Wow. Who knew that doing so little could be so much fun. In my next life, I plan to become a professional Lazy Ass, supported by a legion of sugar daddies.

Seven more days in Maine.  

So the strangest thing happened this week. I’ve been doing a lot of cleaning as I get ready for the “big move” to Maine (that’s not the strange part)…trying to figure out what I can donate to a yard sale or get rid of completely.

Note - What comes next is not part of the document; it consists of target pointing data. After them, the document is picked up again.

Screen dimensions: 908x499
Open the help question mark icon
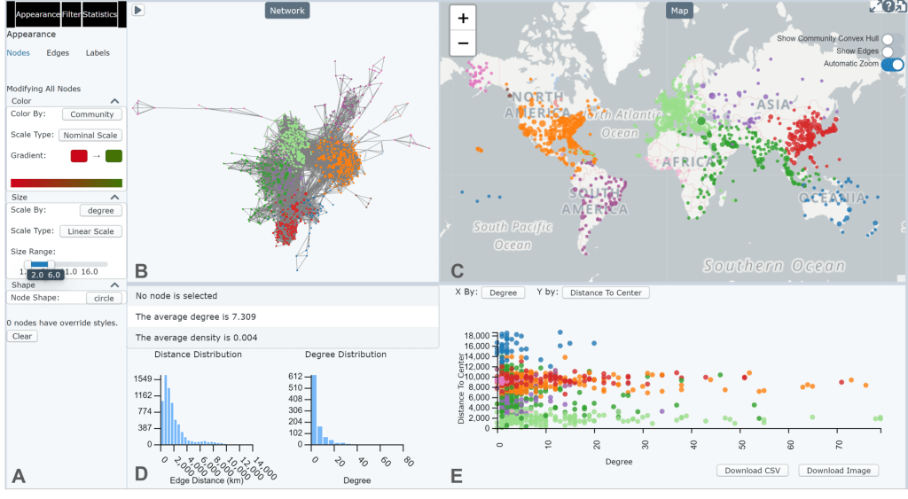(x=888, y=6)
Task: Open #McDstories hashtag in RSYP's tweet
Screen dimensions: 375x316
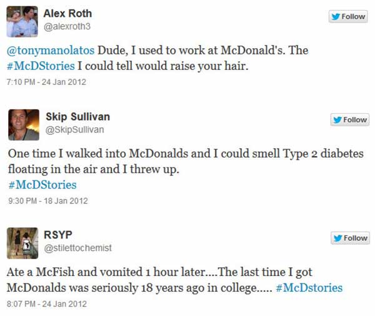Action: coord(309,288)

While I was at my parent’s house last weekend, I went through one of my dresser drawers and came across a letter I’d forgotten about, written by my great-great grandfather, Marcelin, to one of his daughters. He fought with the Pennsylvania Calvary during the Civil War and instructed her to hang on to his uniform and the confederate paper money he included with the letter, saying that they might be worth something one day.  (How very Antiques Road Show of him, no?) 

So I put the letter back where I found it and returned to Boston. The next day, for whatever reason, I found myself perusing some geneology chat rooms. While my own surname is quite common, once you go back a generation or two, you run into names that are pretty unusual.  So once in a while, I just Google them to see who might be roaming the world with similar DNA.

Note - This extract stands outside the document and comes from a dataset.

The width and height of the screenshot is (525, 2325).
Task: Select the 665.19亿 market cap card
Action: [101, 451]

Let me take a step back. I come from a long line of WASPs, and for whatever reason, WASPs are annoyingly excellent at documentation. Oftentimes they know exactly what city or town in England they stemmed from. For close to each line, we have family trees stretching back to the 1600’s.  And more family trees, and more family trees. A few of my cousins belong to the DAR. Not really my thing, truth be told…all those tea parties.  Zzz.

Anyway, I will say there’s a fun & wacky melting pot of characters in my family - 1 Mayflower passenger, 2 Salem witches, Paul Revere, an early Boston architect, members of Parliament, the Portuguese explorer Vasco da Gama, a Royal Navy commander, a Mohawk Indian, the founder of Maxwell House coffee (sorry dude, I prefer Starbucks), the president of Dartmouth College, a baron, a guy who was named Le Baron (but wasn’t one), a sugar plantation owner, a composer, and a partidge and a pear tree. I often wonder what the heck they’d have to talk about if they were all stuck in a room together.  You know…if they weren’t dead.

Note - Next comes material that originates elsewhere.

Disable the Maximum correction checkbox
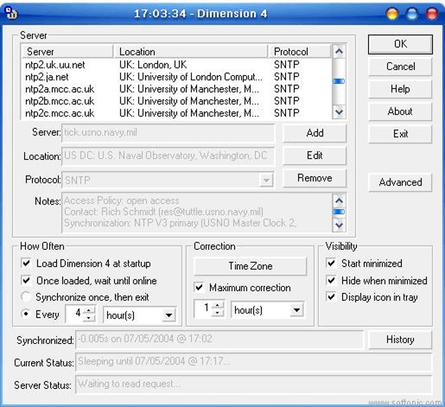Image resolution: width=445 pixels, height=407 pixels. [x=199, y=287]
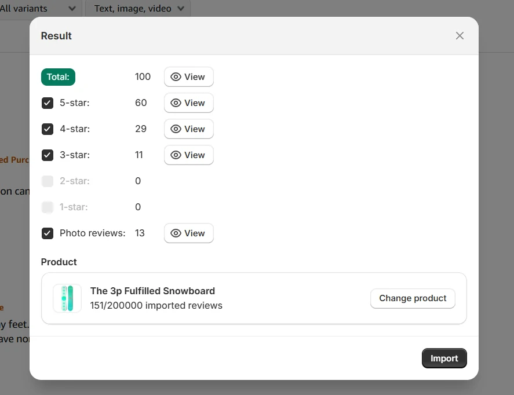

But there’s one branch of my father’s family that is a bit of a mystery. Probably because they were French, and therefore discussed only on occasion. The Brits and the Frenchies aren’t eachother’s biggest fans, as you may know. After the 1800’s, the Frenchie family records just stop.

So here I am, reading through some posts in some random geneology chat room that Ive nver been n before, when a note catches my eye. It’s from a woman on Long Island who came across a photo album in the house of a friend - a collector - after he passed away recently.  The people in the photos have the same last name as the Frenchie side of my family, and the album is dated “Philadelphia, 1902″.  I know my father’s family was an old Phildelphia family that summered in Maine. That’s how I came to be in Maine actually - my grandfather inherited the house.

On a hunch, I wrote to this woman, introducing myself and asking if there were any first names associated with the photographs. Wouldn’t you know it - it turns out that the couple in the photographs - formal portraits taken in the early 1800’s - are my great-great-great grandparents. The parents of Marcelin, who wrote the letter mentioned above. 

Not only that, but the album contains an informal portrait of my great-great-great grandmother, Sarah, taken at our home in Maine on her 90th birthday in 1902.  I never knew such a photo existed. 

What are the odds? So while I’m not a big believer in God or fate or cherub-faced angels sitting on poofy white clouds that look like something out of a Charmin commercial, I sometimes wonder if we all have passed family members up there, pulling a few strings and guiding us along a certain path that may seem entirely random at first, but makes sense in the end.

In any case, this woman in NY is mailing me the album tomorrow.  Very cool.